The experimental observations for high S steel melt pools indicate flow in the opposite direction to the low S steel, as illustrated through a representative example in Fig. 4. The flow patterns tracked by tracer particles reveal inward flow in the upper part of the melt pool, and outward flow in its lower part with a close symmetry of the projected melt pool cross section. It appears, in high S steel, the highest temperature liquid metal in the upper centre region of the melt pool is transported vertically downwards to the centre bottom of the melt pool. Thus, the bottom of the melt pool receives more heat load, which stimulates further melting of the solid substrate beneath the solid–liquid interface at the bottom of the melt pool. As a result, the melt pool depth/width ratio increases.
An indication of approximate instantaneous flow velocities can be determined from the measurement of distance and time between consecutive tracer positions. Figure 5 shows velocities for low and high S steel melt pools. These figures suggest that the flow velocities can exceed 0.5 m s−1 in high S steels, whereas, in low S steels, flow velocities did not exceed 0.3 m s−1.
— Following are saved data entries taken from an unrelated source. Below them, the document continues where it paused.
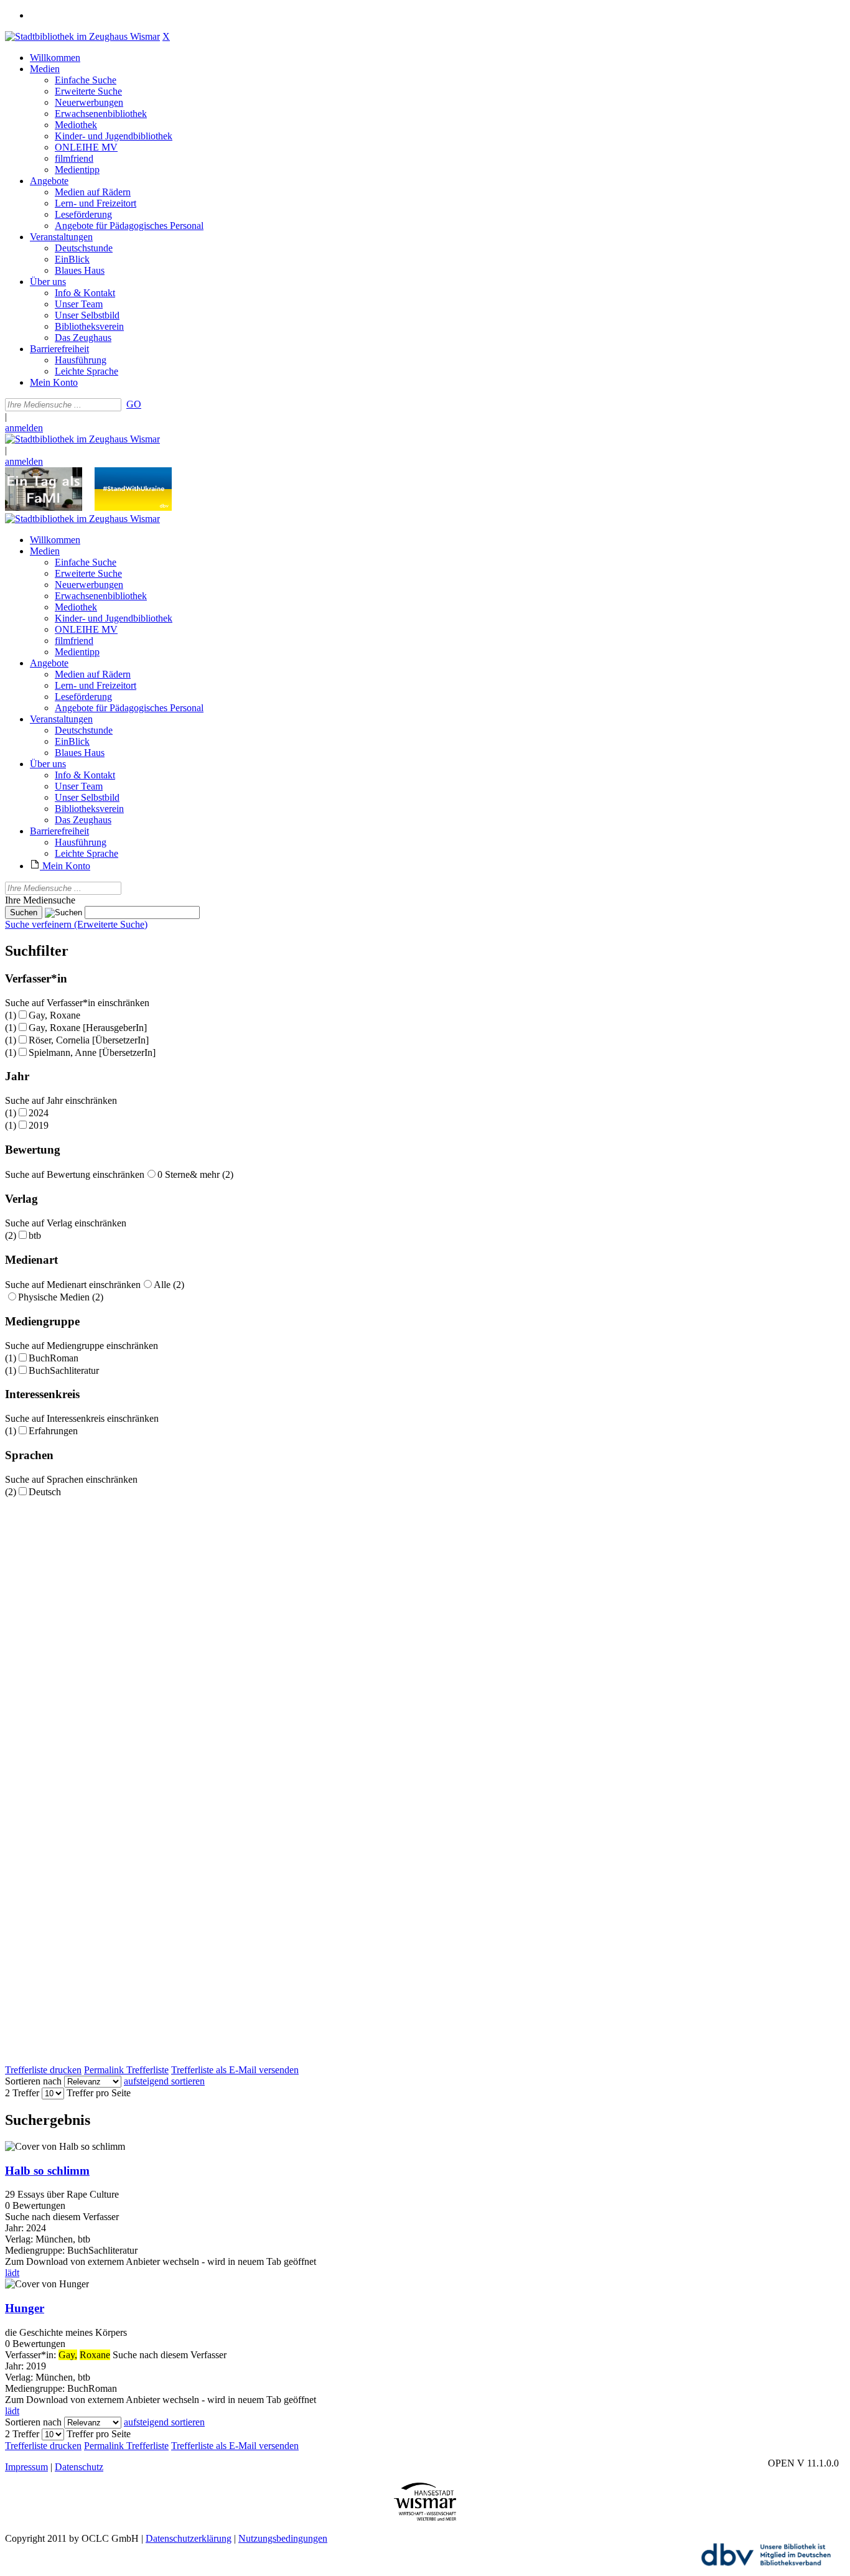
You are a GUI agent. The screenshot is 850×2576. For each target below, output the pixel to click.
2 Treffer (22, 2093)
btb (35, 1235)
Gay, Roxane (54, 1015)
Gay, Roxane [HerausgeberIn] (88, 1027)
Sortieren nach (33, 2081)
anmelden (24, 427)
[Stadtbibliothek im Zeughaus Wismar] (82, 36)
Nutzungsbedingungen (282, 2538)
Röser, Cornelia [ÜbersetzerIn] (89, 1040)
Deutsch (45, 1491)
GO (133, 404)
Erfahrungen (53, 1431)
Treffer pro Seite (99, 2093)
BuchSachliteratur (64, 1370)
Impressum (26, 2467)
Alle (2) (169, 1284)
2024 (39, 1113)
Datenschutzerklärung (188, 2538)
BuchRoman (53, 1358)
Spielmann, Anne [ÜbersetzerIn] (92, 1052)
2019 (39, 1125)
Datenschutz (79, 2467)
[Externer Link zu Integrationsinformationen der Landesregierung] (133, 507)
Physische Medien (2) (60, 1297)
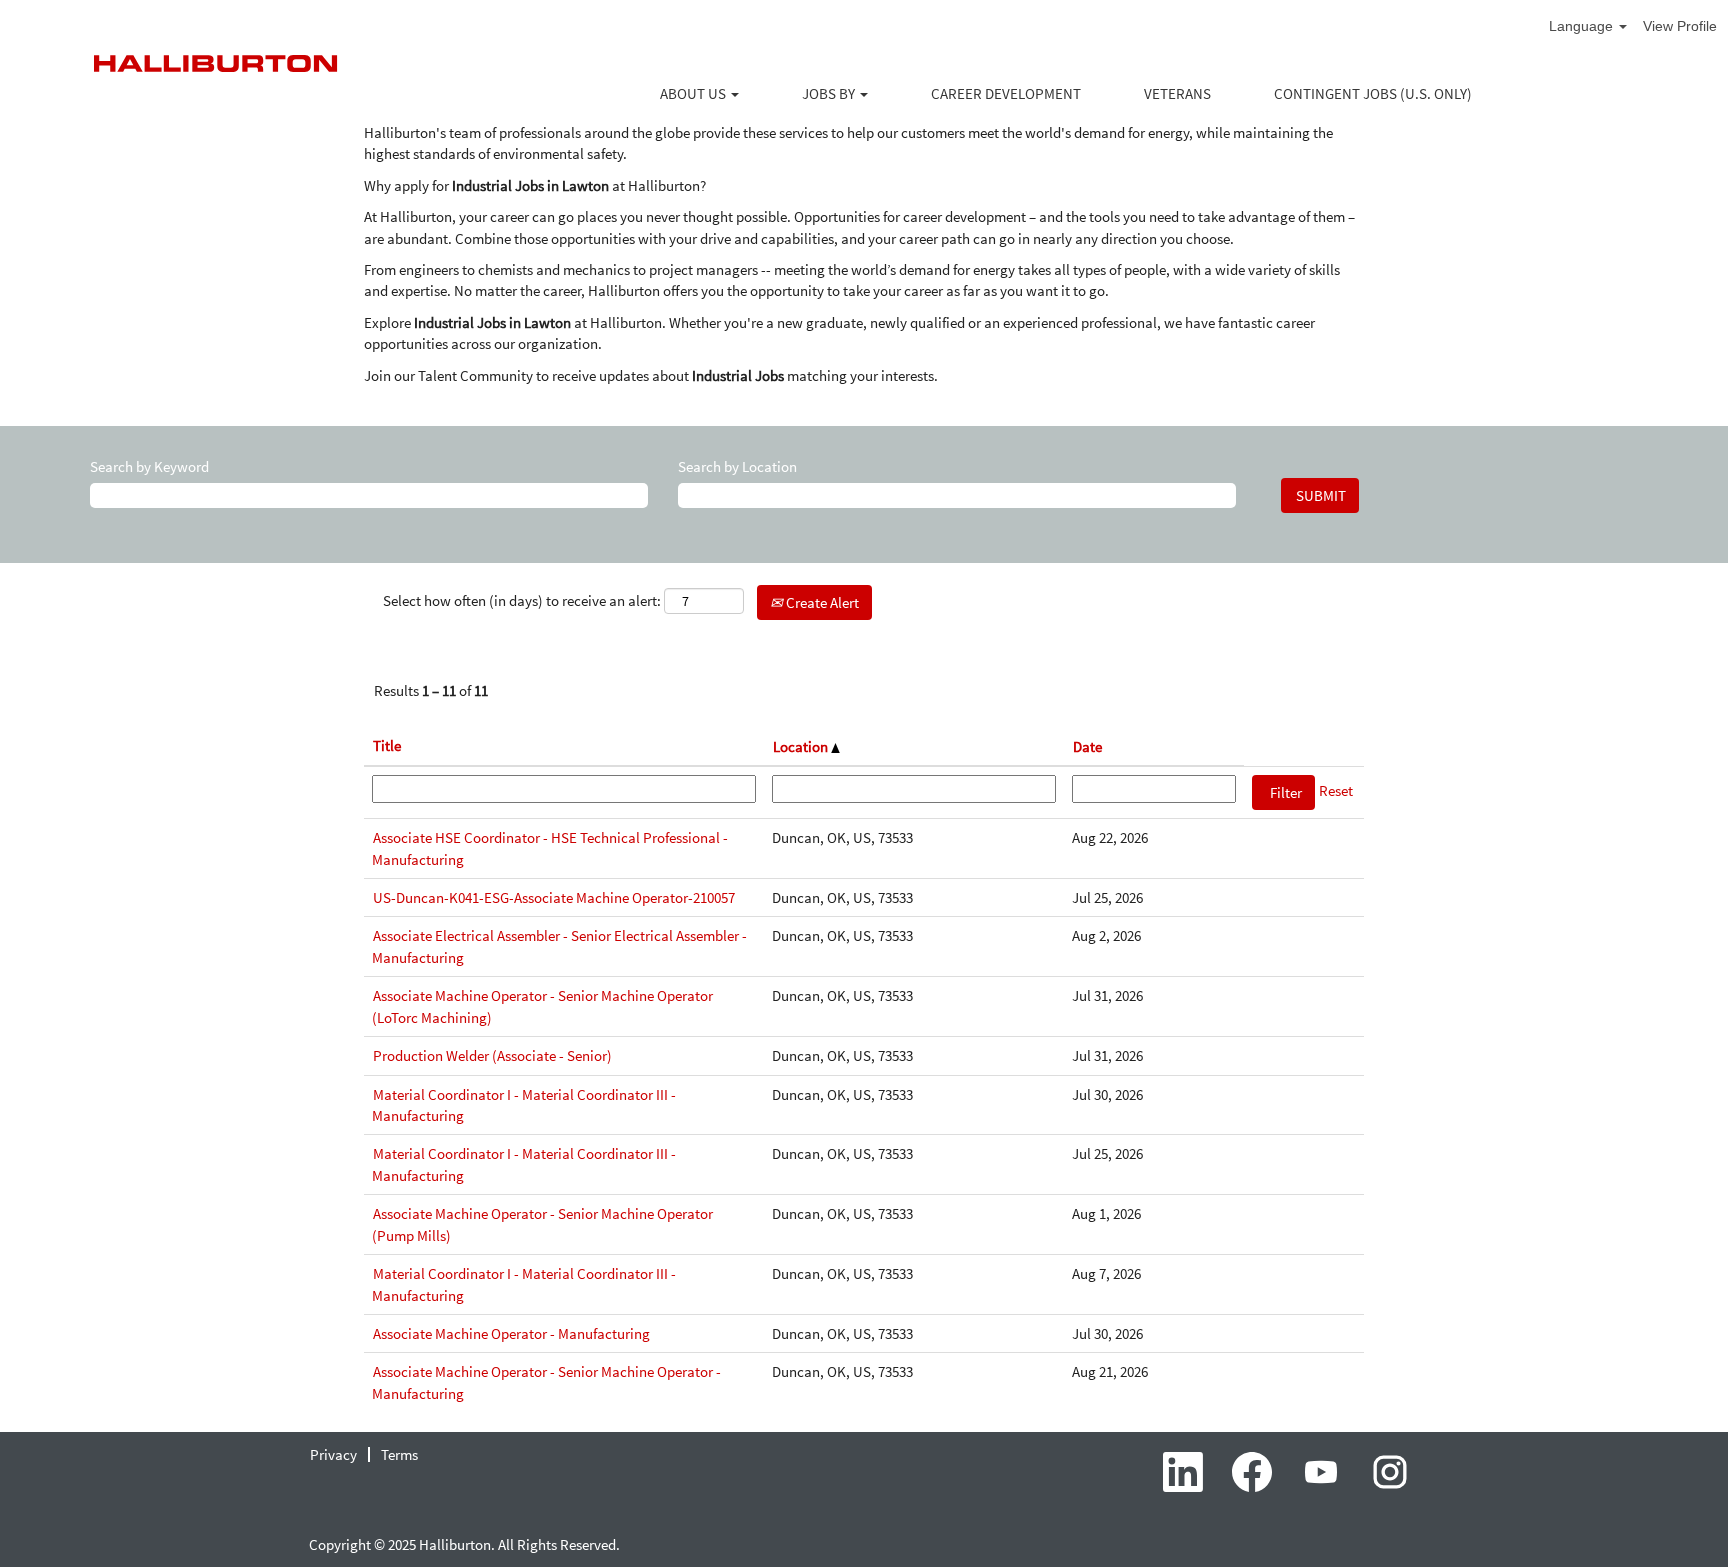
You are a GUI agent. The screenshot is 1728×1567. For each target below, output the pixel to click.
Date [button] (1087, 746)
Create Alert (821, 602)
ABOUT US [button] (694, 93)
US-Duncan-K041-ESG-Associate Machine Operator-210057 (554, 897)
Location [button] (802, 746)
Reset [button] (1336, 790)
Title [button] (387, 745)
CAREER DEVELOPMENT (1006, 93)
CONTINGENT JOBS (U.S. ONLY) (1373, 93)
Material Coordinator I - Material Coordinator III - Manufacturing (524, 1105)
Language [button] (1583, 26)
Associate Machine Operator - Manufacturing (511, 1333)
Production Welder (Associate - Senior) (492, 1055)
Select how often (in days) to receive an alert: (522, 600)
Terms (399, 1454)
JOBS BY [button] (830, 93)
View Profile (1680, 26)
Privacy (333, 1454)
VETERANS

The results presented in this study demonstrate the capability of synchrotron X-ray imaging to capture, visualise and particularly quantify melt pool evolution in situ in real metallic alloys for the first time. These novel experimental observations allow us to observe and comprehend how melt pool formation and evolution progress under realistic fusion welding conditions or other relatively moderate size melt pools associated with manufacturing processes such as wire arc additive manufacturing.
Our observations confirm some theoretically and computationally predicted melt pool forming mechanisms. For example, they agree qualitatively with high speed motion pictures of melt pool size evolution30,48 and confirm the suggested mechanisms for formation of fusion zone shape (shallow with shrunken centres for low S steels, deep with risen centres for high S steels) through metallography analysis of weld joints49,50. Changing the steel composition from low S to high S not only changes the flow direction, but also increases the flow velocities and melt pool dimensions. As a result, Reynolds numbers in high S weld pools are up to 2.5 times larger than in low S weld pools. Furthermore, the total volume of alloy melted is ~200% greater in the high S sample yet the heat input to both alloys is the same. As a result, one would assume a lower superheat in the liquid of high S steel and/or a lower temperature gradient G. This would in turn lead to a different evolving Hunt G–V diagram51 in both cases, and therefore, a different columnar to equiaxed transition (CET) and equiaxed zones. This behaviour was predicted by Kidess et al.36 and proves a strong evidence of the link between surface energy/temperature derivative, weld pool shape and microstructure.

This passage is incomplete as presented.